There are two quite different questions here, and it would be best to separate them.
As for jumping ability, I look at it this way: frogs and grasshoppers are remarkable jumpers. Why? Because, relative to their overall body weight, a great deal of their muscle mass is concentrated in their legs. There is probably a nearly exact formula one could arrive at, based on accurate enough measurement of these.
I am at least 6 inches taller than the great Spud Webb, yet he could slam dunk with the best of them, whereas I can barely reach the bottom of the net with my biggest vertical leap (and that's without a basketball in my hands). I'm not suggesting that Spud Webb was part frog. But his leg muscles sure were a lot stronger than mine.
As for shooting "ability," especially if this is measured by field goals per shot, there is of course a very large advantage in being taller than everyone else on the court, as Wilt the Stilt was at the height of his career. He once scored over 100 points in a single game, mostly by standing under the net and dropping the ball in when he managed to catch it. But even I had a better free throw shooting percentage than Wilt. Geeze, even my little sister did. I don't think weight or height have anything to do with shooting ability, if this is measured in any reasonable way. Hand-eye coordination is certainly the key thing, as gatman says, if we think about shooting ability in a pure form.

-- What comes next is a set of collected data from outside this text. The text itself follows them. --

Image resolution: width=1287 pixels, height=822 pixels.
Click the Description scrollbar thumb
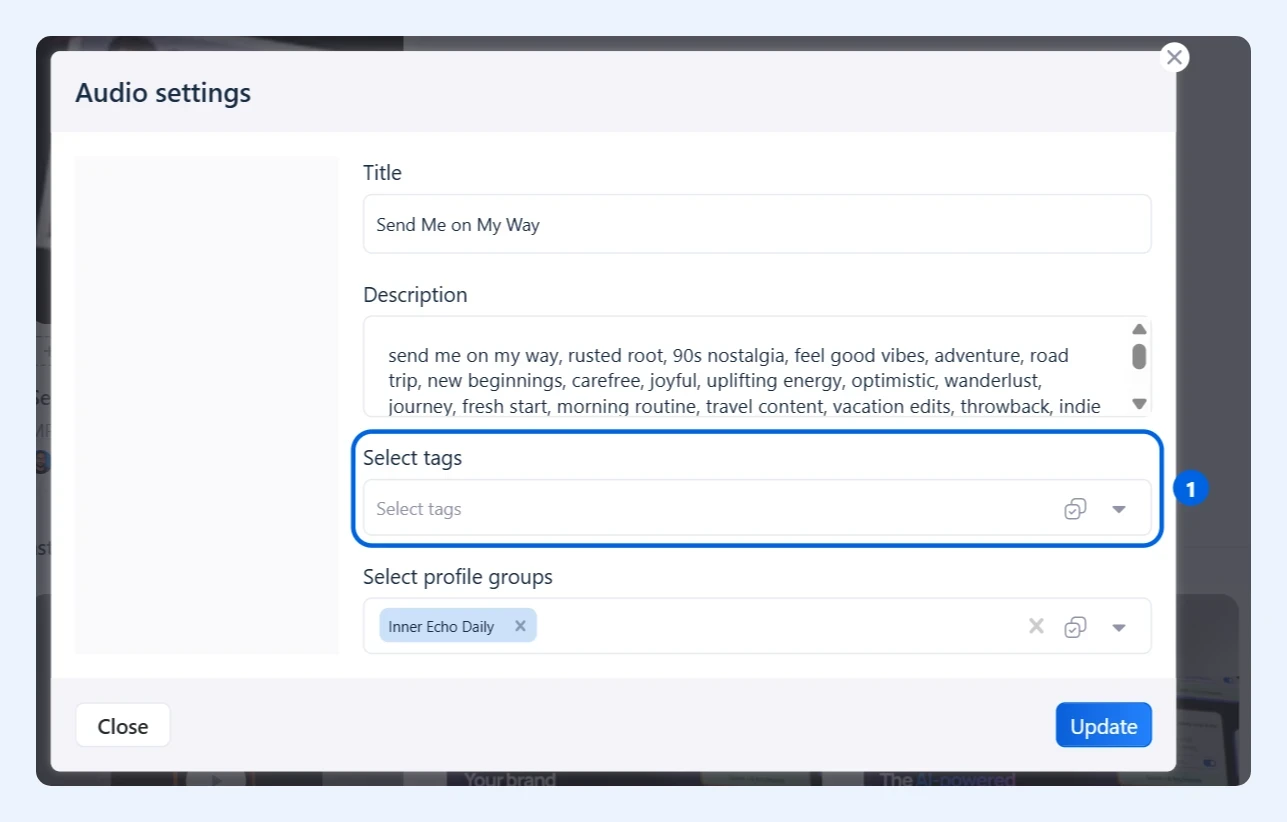pos(1139,356)
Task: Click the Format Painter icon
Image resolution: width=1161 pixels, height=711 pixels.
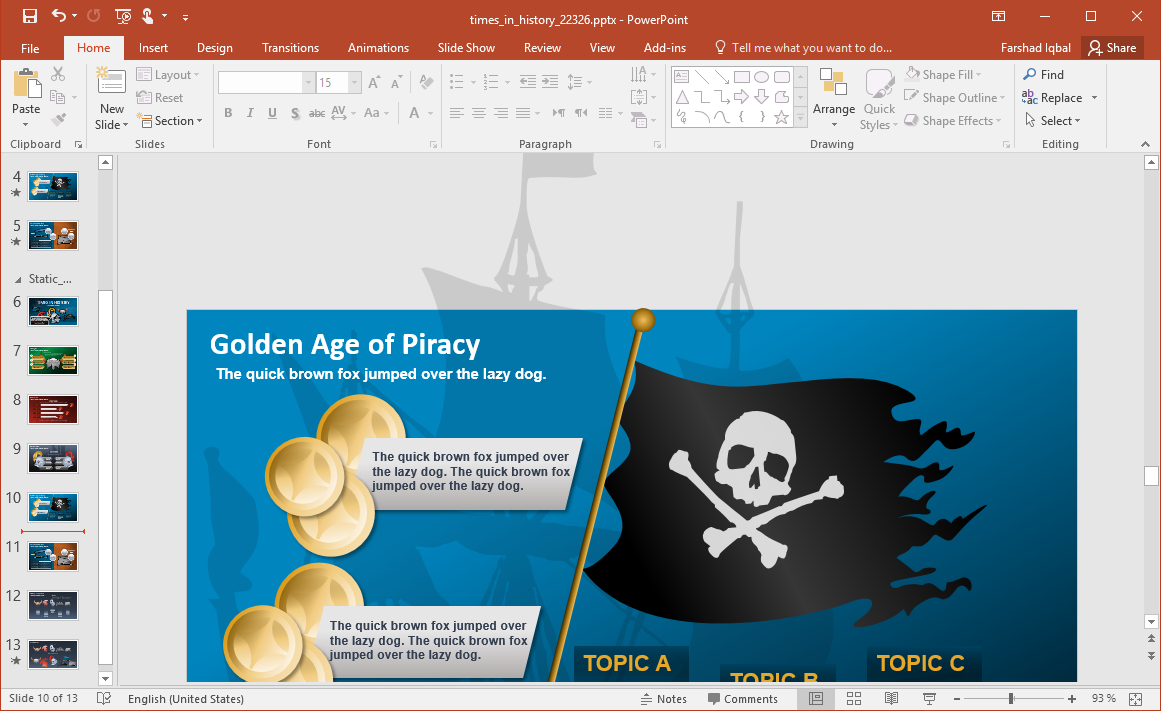Action: tap(58, 120)
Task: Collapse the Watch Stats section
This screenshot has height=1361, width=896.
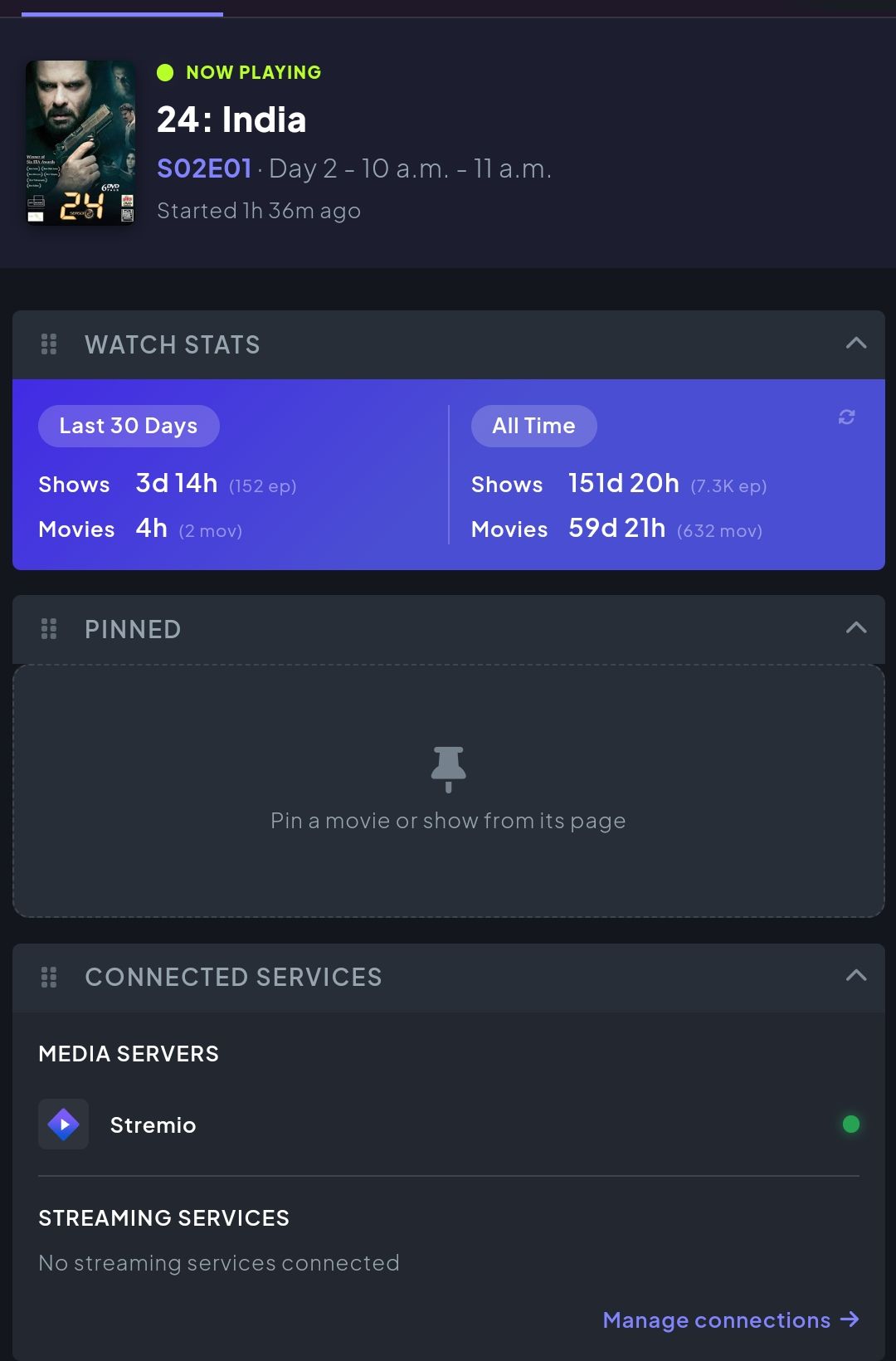Action: (x=856, y=344)
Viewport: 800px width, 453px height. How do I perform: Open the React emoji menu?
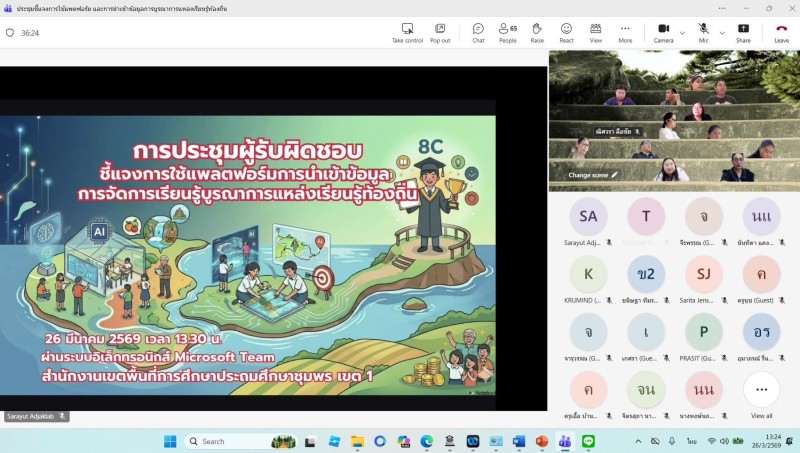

Unfortunately, as gatman also points out, shooting in the modern professional (and collegiate) form of basketball is never anything like a pure thing. Weight and height both become crucial in the physical game played today, because your scoring average will be miserable if you can't muscle people out of the way and score lots of put backs by out rebounding everybody else. Look what happened to Manute Bol when he first joined the NBA and was a mere beanpole.
Clearly, where field goal averages are concerned, you'll do better if you are tall and hefty, too.